The required output is the exact run of lines from the one that contains "The height and width of the screenshot is (752, 1280)." to the end of the data, with every picture left out.
Start of Provided information
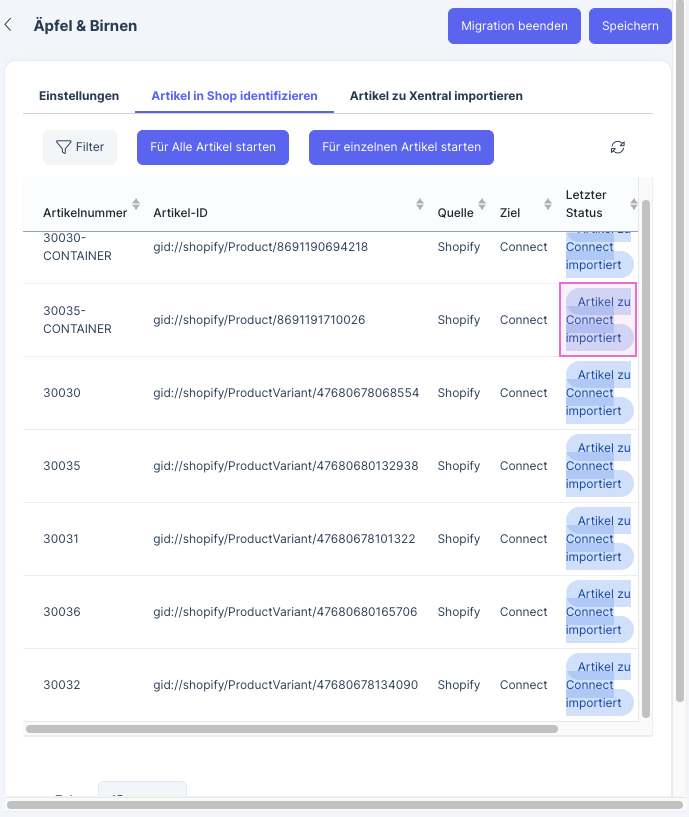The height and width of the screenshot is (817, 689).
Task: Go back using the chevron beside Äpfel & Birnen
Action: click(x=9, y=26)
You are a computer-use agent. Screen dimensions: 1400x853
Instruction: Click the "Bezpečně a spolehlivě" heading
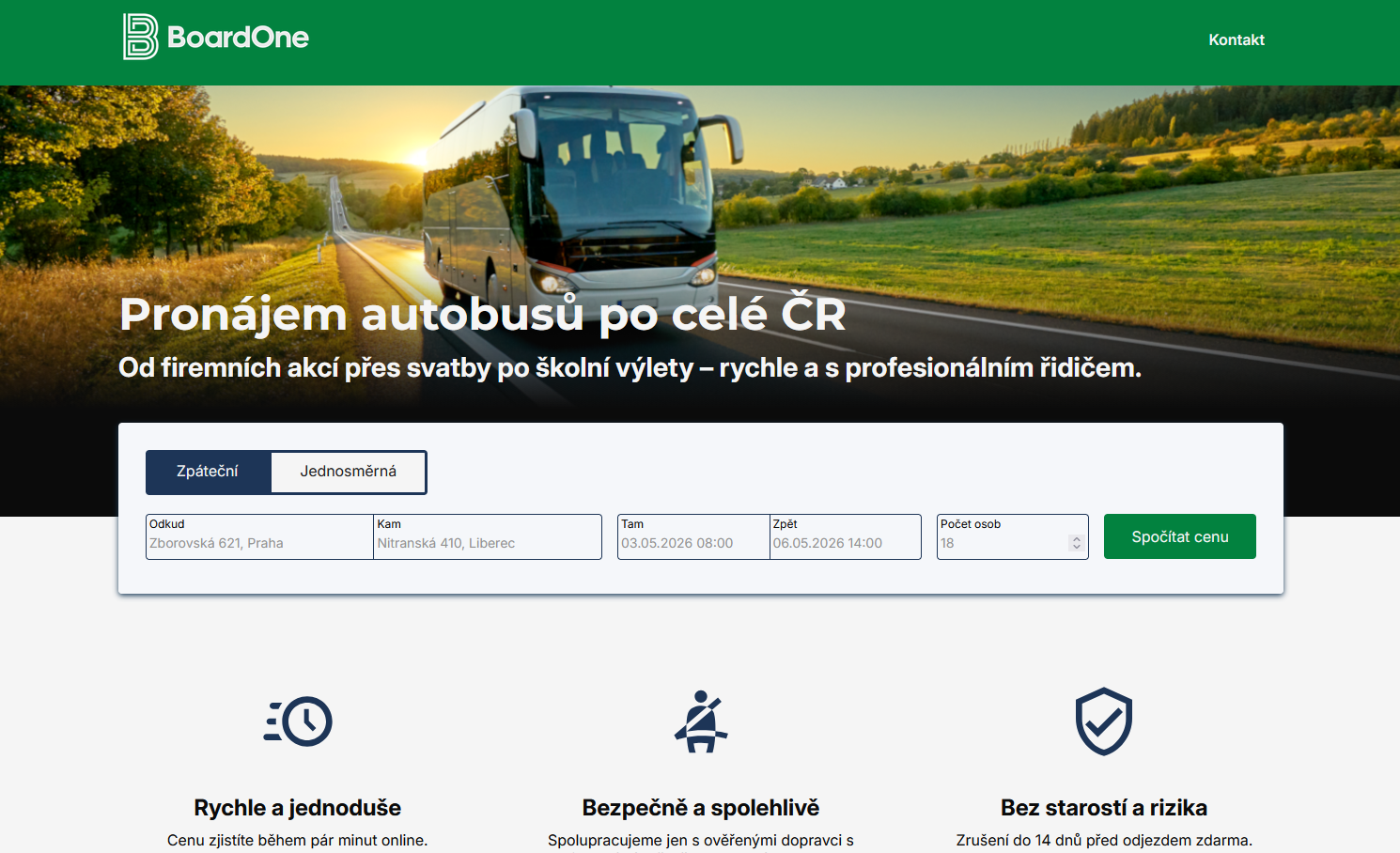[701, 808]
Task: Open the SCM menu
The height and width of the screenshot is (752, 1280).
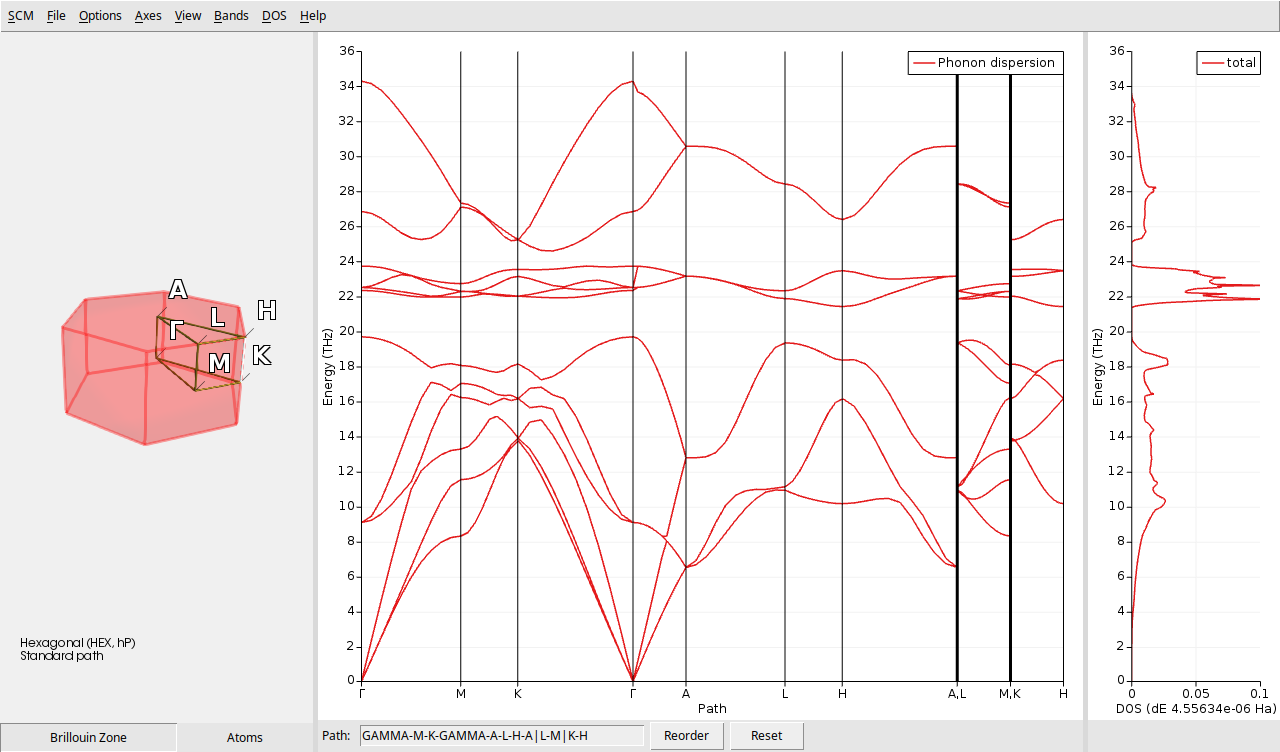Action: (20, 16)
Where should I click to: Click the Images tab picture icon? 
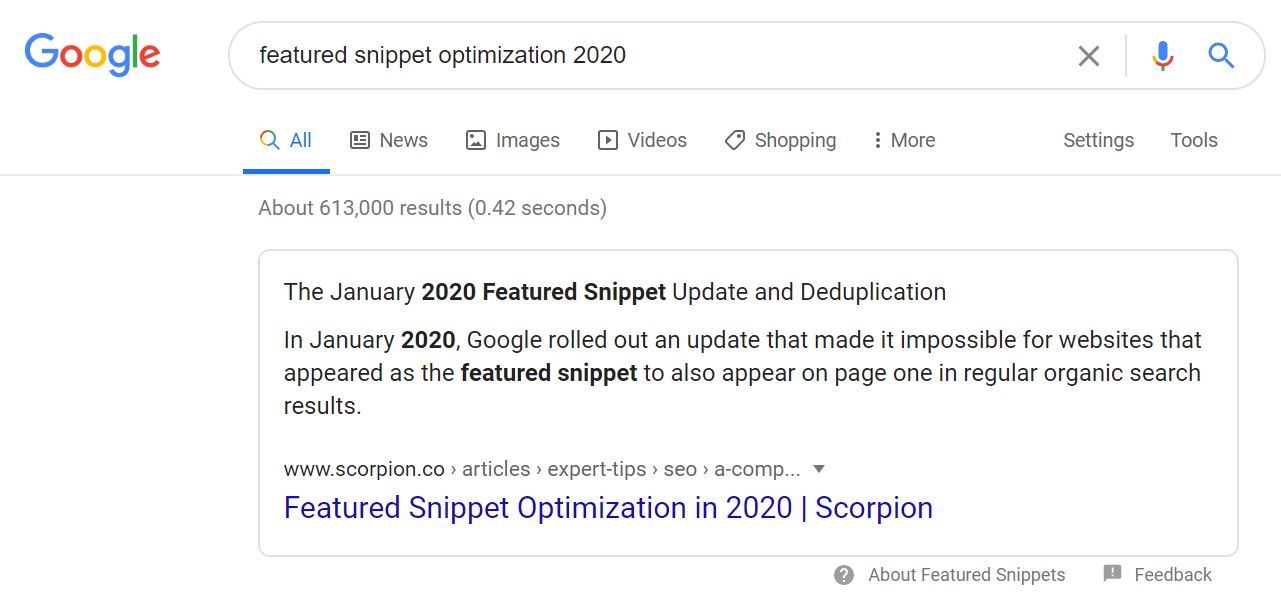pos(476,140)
End of Provided information
### Task solution
The height and width of the screenshot is (752, 1280).
Action: (20, 16)
Where should I click to: Click the Images tab picture icon? 
pos(476,140)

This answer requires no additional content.